Requirement: From the line containing "Image resolution: width=1257" to the last line of the data, both included, transcribe each line exactly, leaving out pictures and adding nothing.

━━━━━ Exercise input ━━━━━

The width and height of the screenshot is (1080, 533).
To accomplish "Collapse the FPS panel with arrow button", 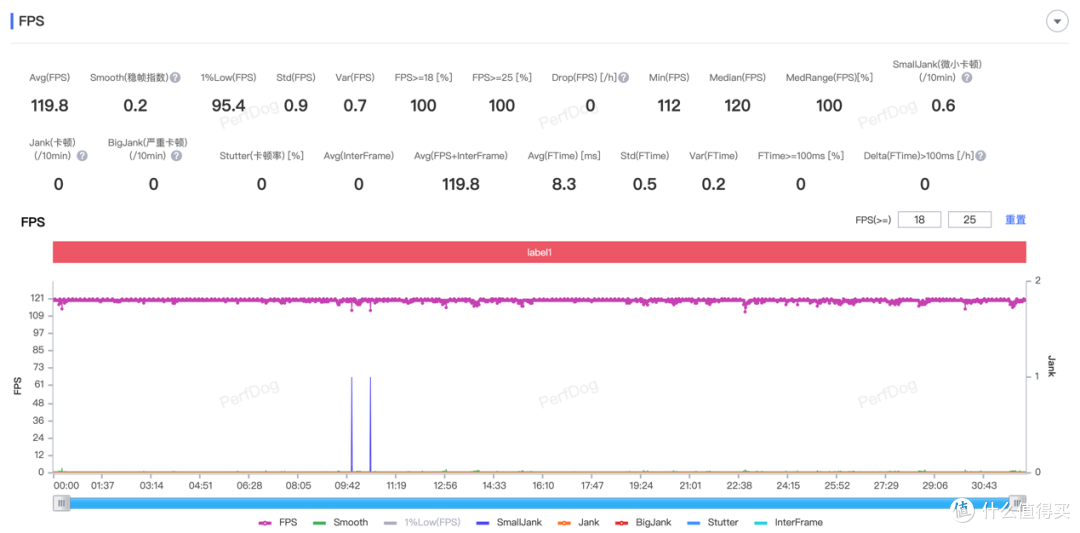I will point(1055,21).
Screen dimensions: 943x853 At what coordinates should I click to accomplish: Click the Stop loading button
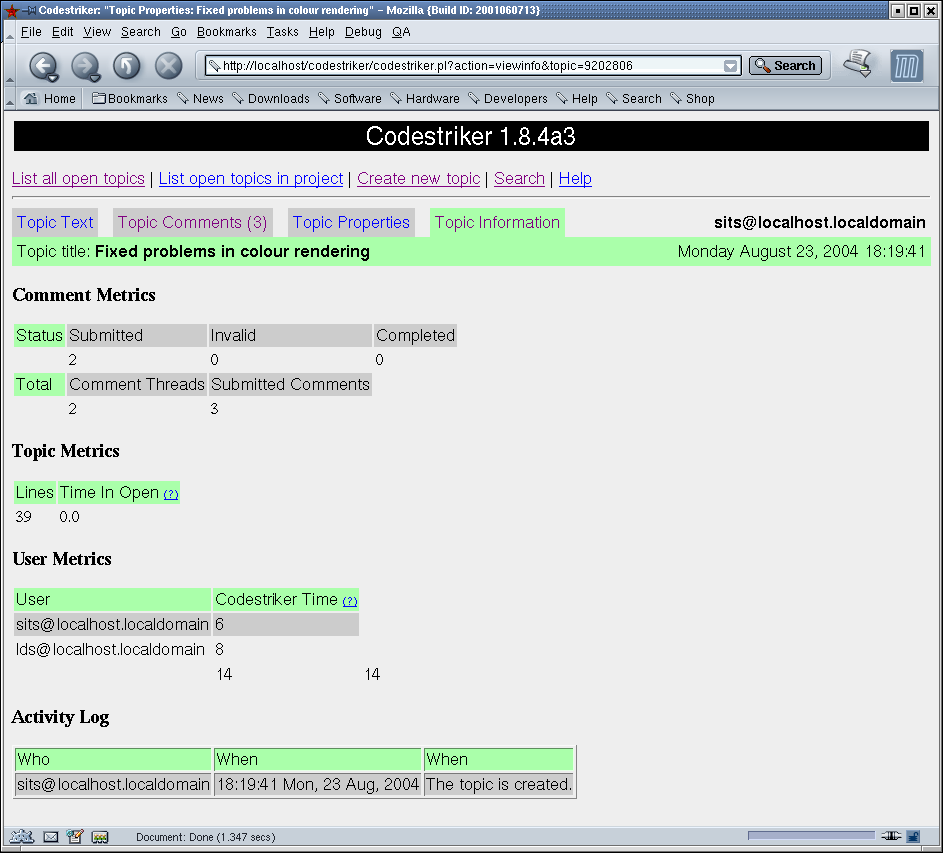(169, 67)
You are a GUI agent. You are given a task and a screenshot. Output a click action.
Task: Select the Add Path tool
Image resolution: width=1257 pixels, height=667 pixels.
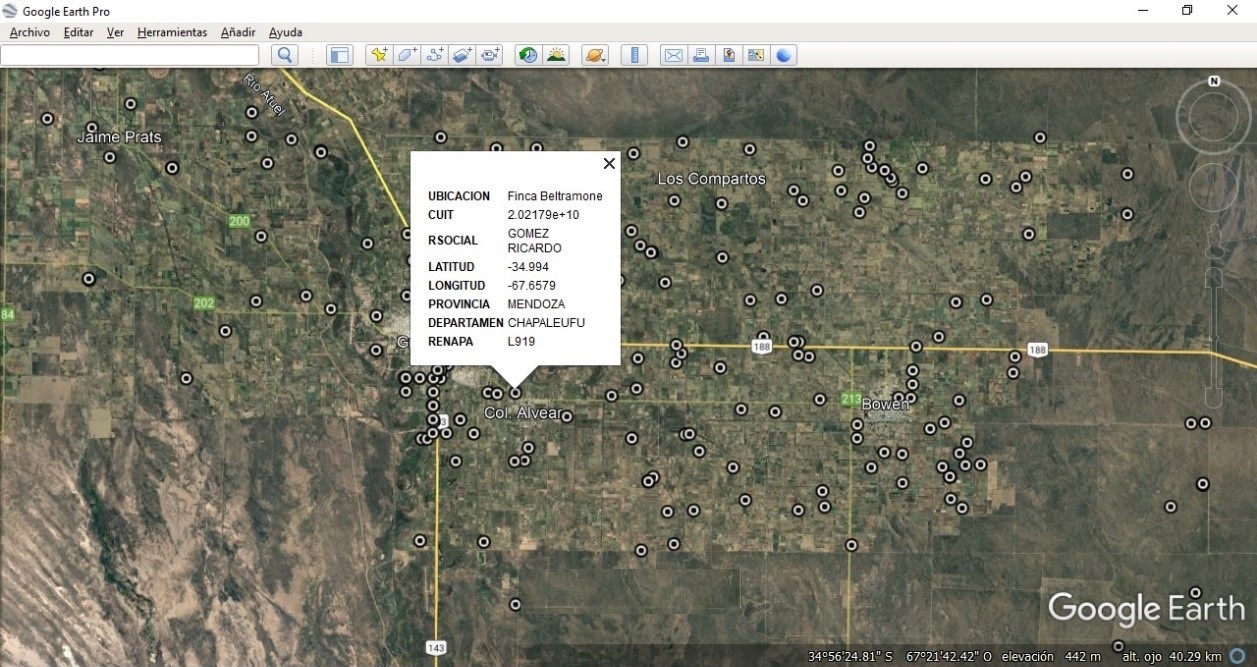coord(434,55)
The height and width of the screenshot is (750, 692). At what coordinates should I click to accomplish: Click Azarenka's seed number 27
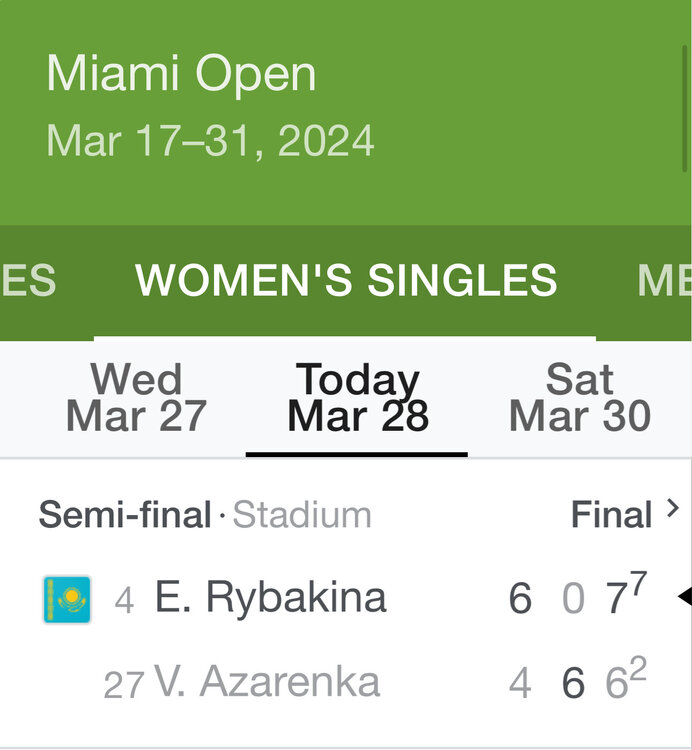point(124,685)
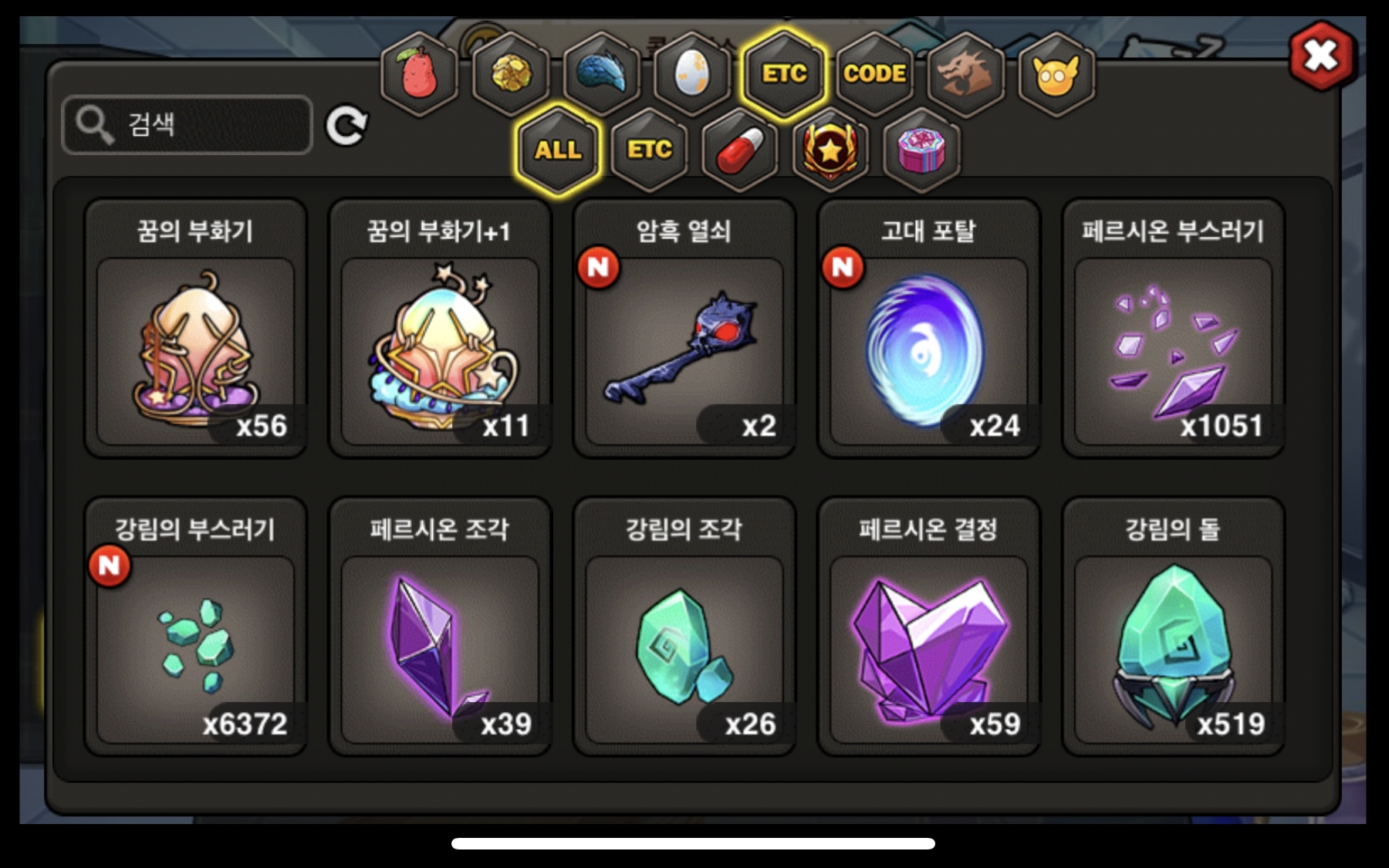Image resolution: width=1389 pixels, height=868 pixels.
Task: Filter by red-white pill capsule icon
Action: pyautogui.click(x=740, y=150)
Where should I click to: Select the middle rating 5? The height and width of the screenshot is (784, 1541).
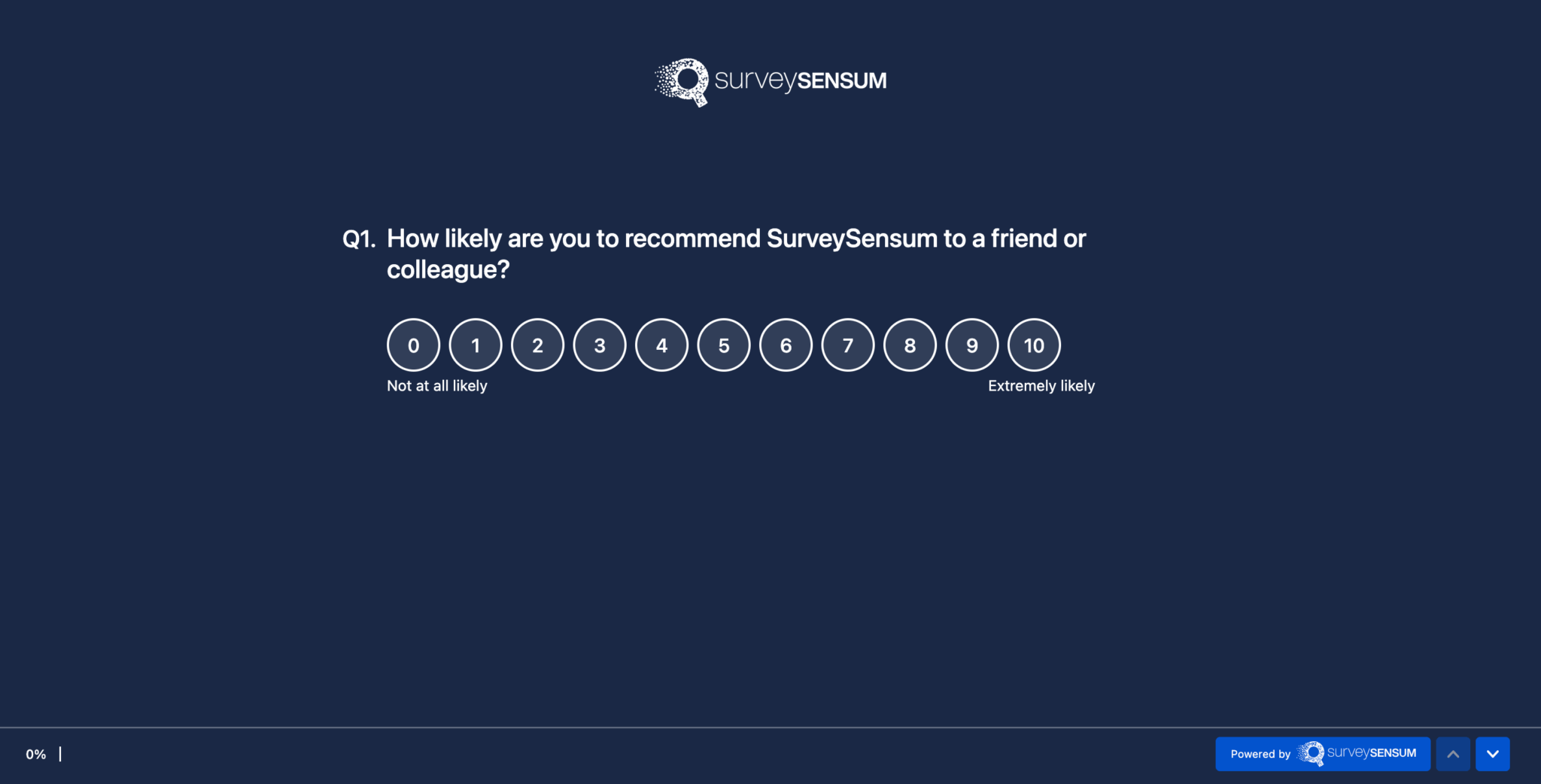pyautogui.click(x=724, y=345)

━━━━━

Solution to the problem:
Image resolution: width=1257 pixels, height=667 pixels.
coord(434,55)
The height and width of the screenshot is (750, 692). At what coordinates should I click to accomplish: Click Azarenka's seed number 27
point(124,685)
Image resolution: width=1389 pixels, height=868 pixels.
Task: Filter by red-white pill capsule icon
Action: pyautogui.click(x=740, y=150)
Where should I click to: Select the middle rating 5? The height and width of the screenshot is (784, 1541).
pyautogui.click(x=724, y=345)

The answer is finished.